:: Records for the task ::
..........
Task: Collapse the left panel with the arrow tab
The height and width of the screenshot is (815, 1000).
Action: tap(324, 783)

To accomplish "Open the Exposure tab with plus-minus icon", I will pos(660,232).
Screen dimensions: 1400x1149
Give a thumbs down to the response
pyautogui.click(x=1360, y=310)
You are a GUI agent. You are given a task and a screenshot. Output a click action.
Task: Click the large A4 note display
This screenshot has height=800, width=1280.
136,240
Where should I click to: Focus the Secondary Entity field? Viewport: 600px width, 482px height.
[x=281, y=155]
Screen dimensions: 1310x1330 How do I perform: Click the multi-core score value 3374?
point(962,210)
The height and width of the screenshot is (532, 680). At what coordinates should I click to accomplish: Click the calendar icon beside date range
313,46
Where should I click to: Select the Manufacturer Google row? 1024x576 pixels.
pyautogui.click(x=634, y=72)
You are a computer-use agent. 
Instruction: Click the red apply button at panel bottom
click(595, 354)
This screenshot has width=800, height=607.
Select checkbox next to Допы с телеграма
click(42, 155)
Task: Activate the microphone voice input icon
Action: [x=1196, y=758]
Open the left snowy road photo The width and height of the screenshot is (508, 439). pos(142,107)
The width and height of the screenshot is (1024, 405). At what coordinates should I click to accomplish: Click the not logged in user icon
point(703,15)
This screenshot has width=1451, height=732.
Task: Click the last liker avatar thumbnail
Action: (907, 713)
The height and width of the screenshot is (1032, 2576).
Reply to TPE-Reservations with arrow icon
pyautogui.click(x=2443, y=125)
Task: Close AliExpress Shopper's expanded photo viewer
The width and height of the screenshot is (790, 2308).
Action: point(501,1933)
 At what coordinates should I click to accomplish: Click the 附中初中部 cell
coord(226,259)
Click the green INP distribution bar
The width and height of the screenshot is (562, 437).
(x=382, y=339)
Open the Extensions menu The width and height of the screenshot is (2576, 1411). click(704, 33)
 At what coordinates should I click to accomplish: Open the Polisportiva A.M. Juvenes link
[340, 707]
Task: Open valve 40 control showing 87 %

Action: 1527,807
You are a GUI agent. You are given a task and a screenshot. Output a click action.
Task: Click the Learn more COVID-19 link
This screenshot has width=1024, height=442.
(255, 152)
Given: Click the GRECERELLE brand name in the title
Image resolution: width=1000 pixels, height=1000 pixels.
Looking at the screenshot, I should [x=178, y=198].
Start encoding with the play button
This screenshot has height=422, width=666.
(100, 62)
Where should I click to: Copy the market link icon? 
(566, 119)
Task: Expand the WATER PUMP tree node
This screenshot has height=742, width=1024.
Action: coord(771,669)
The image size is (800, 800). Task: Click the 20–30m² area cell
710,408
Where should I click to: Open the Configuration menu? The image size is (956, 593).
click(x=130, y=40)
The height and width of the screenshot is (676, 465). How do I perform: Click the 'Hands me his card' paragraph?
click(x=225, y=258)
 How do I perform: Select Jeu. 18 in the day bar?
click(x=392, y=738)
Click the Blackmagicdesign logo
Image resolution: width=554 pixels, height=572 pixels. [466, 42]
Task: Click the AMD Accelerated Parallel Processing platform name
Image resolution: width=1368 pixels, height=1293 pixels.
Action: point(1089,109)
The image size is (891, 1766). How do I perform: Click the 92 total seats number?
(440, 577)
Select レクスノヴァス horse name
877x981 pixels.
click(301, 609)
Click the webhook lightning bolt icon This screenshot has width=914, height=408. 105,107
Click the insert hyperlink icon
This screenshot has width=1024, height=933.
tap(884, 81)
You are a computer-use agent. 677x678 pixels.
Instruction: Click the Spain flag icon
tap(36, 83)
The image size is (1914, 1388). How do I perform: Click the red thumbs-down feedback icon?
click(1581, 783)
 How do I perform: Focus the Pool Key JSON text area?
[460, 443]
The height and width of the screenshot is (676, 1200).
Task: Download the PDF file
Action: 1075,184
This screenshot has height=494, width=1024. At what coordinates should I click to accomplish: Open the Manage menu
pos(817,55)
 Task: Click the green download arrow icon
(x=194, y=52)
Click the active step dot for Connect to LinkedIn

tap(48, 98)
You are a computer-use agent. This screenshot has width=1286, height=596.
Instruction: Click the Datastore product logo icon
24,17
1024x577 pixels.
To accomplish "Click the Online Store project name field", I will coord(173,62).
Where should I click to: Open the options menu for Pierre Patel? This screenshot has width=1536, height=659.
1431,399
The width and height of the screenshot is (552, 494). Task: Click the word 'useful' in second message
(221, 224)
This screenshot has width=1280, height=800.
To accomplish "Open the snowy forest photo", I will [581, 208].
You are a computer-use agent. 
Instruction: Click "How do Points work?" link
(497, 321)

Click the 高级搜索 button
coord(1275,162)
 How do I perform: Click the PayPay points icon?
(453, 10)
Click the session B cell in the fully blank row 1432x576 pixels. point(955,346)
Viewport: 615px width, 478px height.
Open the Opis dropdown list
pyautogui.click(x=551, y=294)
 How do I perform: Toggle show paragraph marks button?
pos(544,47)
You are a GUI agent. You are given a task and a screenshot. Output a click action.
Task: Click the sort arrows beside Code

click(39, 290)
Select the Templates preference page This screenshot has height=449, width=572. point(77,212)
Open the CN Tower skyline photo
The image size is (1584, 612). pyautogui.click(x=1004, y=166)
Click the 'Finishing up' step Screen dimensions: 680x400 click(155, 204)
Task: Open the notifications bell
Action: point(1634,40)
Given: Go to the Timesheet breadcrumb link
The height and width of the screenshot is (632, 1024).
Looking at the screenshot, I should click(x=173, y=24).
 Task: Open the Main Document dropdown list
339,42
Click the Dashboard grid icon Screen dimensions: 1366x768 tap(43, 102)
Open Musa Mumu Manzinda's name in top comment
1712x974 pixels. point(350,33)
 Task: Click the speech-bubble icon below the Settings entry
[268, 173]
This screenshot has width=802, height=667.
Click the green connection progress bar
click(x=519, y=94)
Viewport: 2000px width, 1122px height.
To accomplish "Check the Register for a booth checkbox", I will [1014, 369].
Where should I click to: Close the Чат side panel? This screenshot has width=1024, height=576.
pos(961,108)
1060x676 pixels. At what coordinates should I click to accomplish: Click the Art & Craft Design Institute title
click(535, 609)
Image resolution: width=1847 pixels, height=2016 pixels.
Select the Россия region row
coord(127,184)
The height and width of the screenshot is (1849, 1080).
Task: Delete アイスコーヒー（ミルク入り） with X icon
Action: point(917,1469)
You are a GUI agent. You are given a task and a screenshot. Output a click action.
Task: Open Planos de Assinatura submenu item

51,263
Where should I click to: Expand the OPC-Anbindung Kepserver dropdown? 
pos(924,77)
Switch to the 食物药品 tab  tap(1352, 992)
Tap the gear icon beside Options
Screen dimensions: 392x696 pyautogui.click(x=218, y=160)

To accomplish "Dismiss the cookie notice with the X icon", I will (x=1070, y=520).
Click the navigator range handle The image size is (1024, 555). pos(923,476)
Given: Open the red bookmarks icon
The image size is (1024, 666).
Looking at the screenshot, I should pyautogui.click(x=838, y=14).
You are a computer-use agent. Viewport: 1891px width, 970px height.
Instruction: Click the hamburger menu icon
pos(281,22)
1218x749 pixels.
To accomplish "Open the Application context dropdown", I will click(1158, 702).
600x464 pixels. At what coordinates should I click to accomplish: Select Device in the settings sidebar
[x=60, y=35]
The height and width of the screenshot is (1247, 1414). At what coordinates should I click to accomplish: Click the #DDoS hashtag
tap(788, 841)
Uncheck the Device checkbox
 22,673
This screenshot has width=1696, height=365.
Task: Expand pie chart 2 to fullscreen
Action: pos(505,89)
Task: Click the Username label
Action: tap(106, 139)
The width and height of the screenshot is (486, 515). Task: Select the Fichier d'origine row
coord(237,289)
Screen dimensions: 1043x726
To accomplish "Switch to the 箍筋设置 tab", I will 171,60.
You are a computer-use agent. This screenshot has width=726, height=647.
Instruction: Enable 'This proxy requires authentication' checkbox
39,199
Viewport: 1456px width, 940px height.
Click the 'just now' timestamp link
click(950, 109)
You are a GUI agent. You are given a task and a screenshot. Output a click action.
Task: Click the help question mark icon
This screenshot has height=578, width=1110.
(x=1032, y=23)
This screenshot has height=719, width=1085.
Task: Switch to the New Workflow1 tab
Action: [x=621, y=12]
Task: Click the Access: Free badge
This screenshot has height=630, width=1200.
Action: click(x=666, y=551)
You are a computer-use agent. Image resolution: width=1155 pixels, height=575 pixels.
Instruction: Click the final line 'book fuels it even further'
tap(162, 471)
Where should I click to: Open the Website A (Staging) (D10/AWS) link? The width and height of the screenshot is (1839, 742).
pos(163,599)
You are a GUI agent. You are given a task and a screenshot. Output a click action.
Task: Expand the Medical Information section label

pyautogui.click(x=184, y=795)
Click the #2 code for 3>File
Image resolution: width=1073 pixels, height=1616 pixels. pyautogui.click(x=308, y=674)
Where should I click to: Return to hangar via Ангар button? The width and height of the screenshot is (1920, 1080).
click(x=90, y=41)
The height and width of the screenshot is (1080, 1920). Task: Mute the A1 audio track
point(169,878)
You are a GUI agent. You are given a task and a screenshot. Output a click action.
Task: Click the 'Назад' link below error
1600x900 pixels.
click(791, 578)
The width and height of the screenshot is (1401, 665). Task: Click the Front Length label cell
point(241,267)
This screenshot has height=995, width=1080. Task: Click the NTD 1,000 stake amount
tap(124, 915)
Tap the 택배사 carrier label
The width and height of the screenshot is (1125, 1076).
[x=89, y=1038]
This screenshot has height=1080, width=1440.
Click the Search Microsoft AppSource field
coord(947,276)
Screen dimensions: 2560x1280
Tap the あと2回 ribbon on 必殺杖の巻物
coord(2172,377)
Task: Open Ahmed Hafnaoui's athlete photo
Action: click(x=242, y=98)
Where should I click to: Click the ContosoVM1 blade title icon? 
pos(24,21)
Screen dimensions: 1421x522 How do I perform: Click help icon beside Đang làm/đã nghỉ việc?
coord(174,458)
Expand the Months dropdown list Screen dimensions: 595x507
..........
Go through the material above, find each line with the string "computer", and copy it.

:: Reply to the exercise ::
You are a computer-use agent. 
You are a computer-use agent. 677x678 pixels.
You are a computer-use agent. This screenshot has width=1286, height=596.
You are a computer-use agent. 
You are a computer-use agent. Viewport: 1891px width, 970px height.
You are a computer-use agent. This screenshot has width=726, height=647.
You are a computer-use agent. Image resolution: width=1155 pixels, height=575 pixels.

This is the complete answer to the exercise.